----- DOCUMENT PASSAGE -----

This content has been selected, created and edited by the Finextra editorial team based upon its relevance and interest to our community.

The rising popularity of online shopping has been accompanied by a surge in criminals tricking people into paying for goods and services that don’t exist. Victims are lured in by the promise of cut-price or hard-to-find items, often advertised via social media.

They are asked to send money directly from their account to another account via Faster Payment, which provides little consumer protection when something goes wrong.

New research by Lloyds Banking Group, based on analysis of reported cases among their more than 25 million retail customers, has found that two-thirds (68%) of all purchase scams now start on just two Meta-owned social media platforms - Facebook and Instagram. This accounts for around 40% the total amount lost to this type of scam.

Based on latest industry figures, that means someone in the UK falls victim to a shopping scam across these two platforms every seven minutes, costing consumers more than £27m a year.

The bank found that clothes, trainers, gaming consoles and mobile phones are among the most common goods being falsely advertised. Across the industry the average amount being lost by the victims of purchase scams is around £570.

----- ITEMS -----

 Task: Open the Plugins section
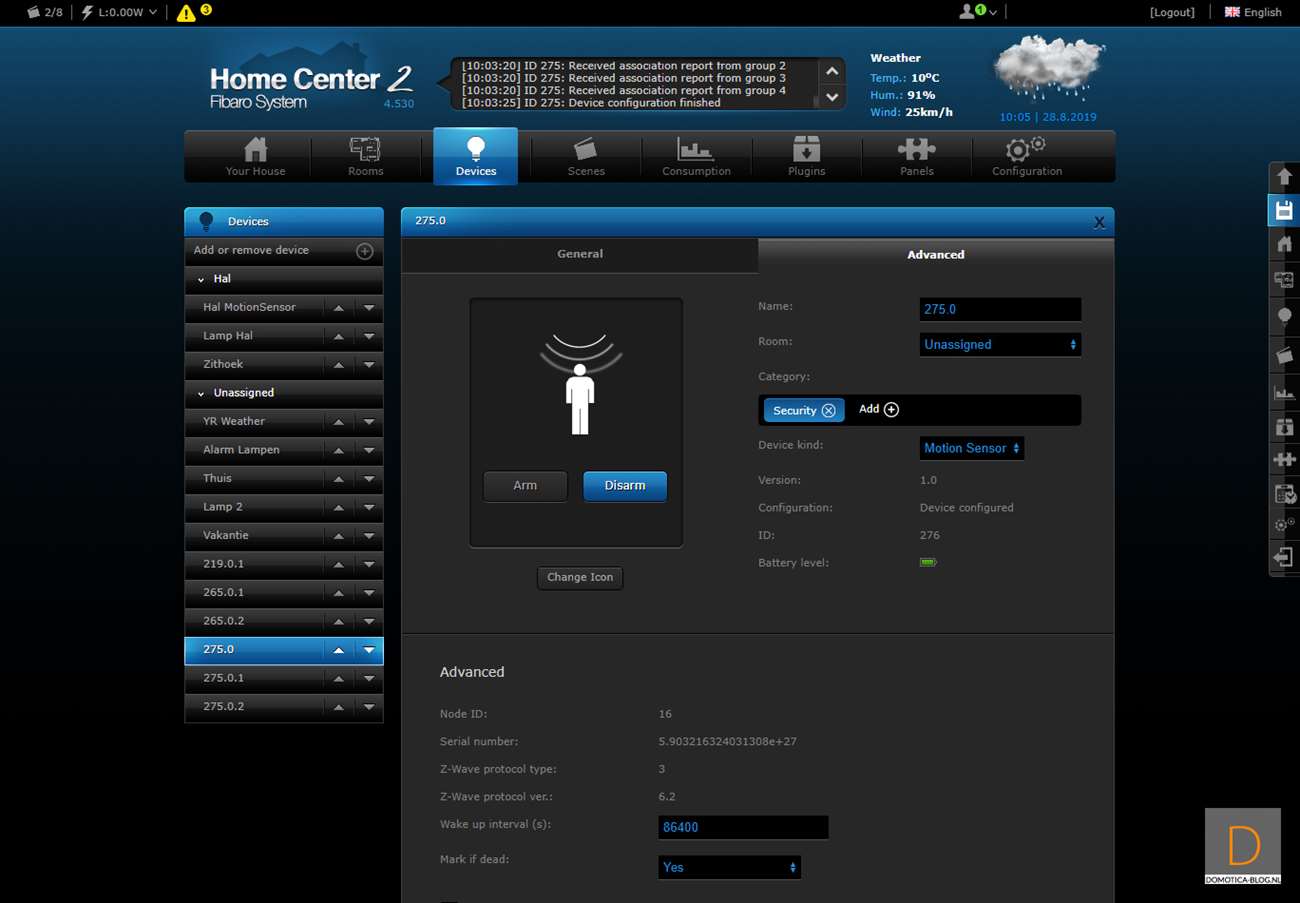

-----
----- ITEMS -----

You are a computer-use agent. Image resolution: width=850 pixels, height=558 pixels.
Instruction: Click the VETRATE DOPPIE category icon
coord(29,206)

-----
----- ITEMS -----

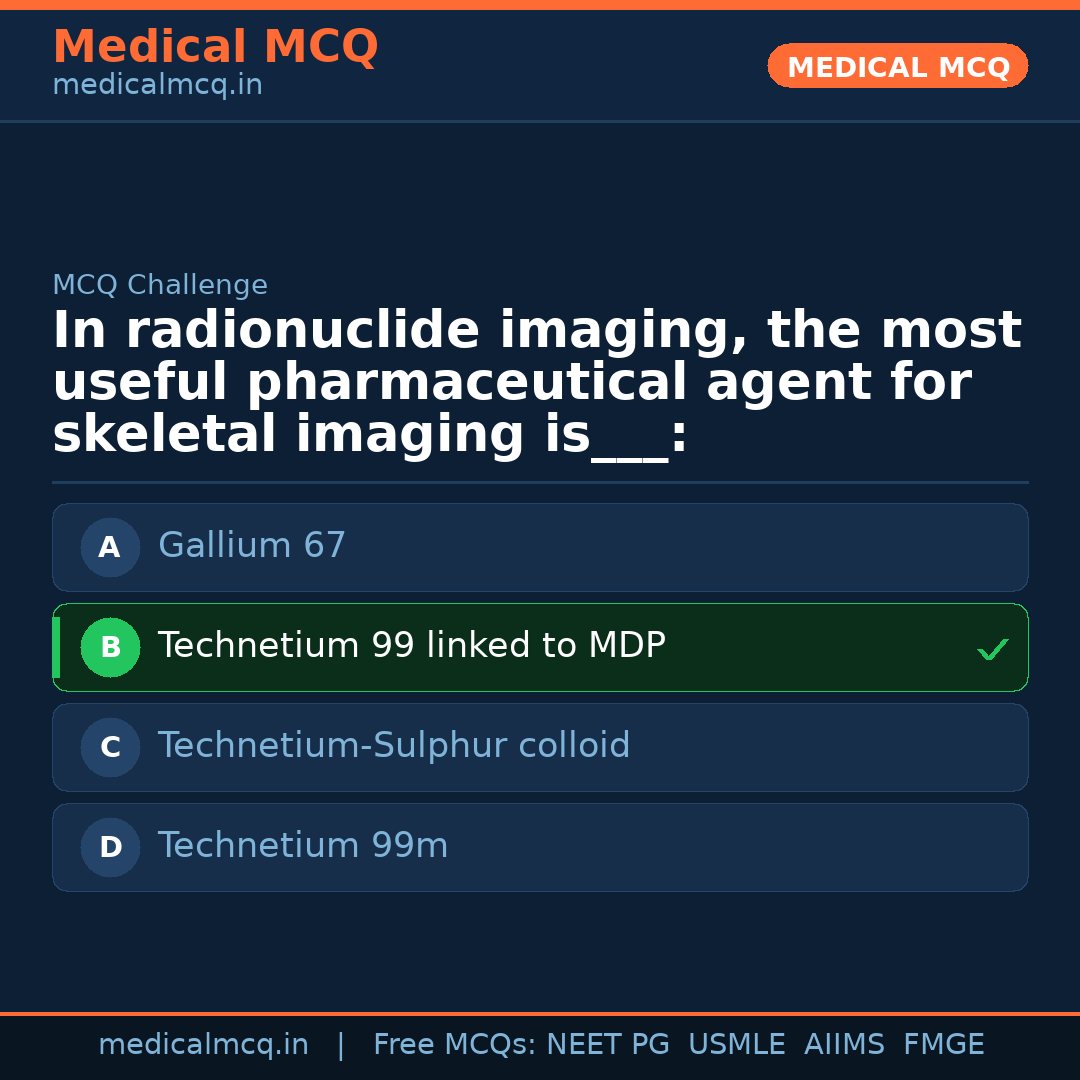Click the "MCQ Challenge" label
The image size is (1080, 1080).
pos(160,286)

-----

SHORT PROBLEM 1 -
Copy the article about shopping scams on social media word for word, from start to finish.
SHORT PROBLEM 2 -
Put the records beginning with the line containing "You are a computer-use" and continuing through the line containing "coord(29,206)" into a two-column CSV with the headers request and answer. Give each record its own row, place each value in a single quoted field, and turn any line breaks into spaces.

RESULT 1 -
This content has been selected, created and edited by the Finextra editorial team based upon its relevance and interest to our community.

The rising popularity of online shopping has been accompanied by a surge in criminals tricking people into paying for goods and services that don’t exist. Victims are lured in by the promise of cut-price or hard-to-find items, often advertised via social media.

They are asked to send money directly from their account to another account via Faster Payment, which provides little consumer protection when something goes wrong.

New research by Lloyds Banking Group, based on analysis of reported cases among their more than 25 million retail customers, has found that two-thirds (68%) of all purchase scams now start on just two Meta-owned social media platforms - Facebook and Instagram. This accounts for around 40% the total amount lost to this type of scam.

Based on latest industry figures, that means someone in the UK falls victim to a shopping scam across these two platforms every seven minutes, costing consumers more than £27m a year.

The bank found that clothes, trainers, gaming consoles and mobile phones are among the most common goods being falsely advertised. Across the industry the average amount being lost by the victims of purchase scams is around £570.

RESULT 2 -
request,answer
"You are a computer-use agent. Image resolution: width=850 pixels, height=558 pixels. Instruction: Click the VETRATE DOPPIE category icon","coord(29,206)"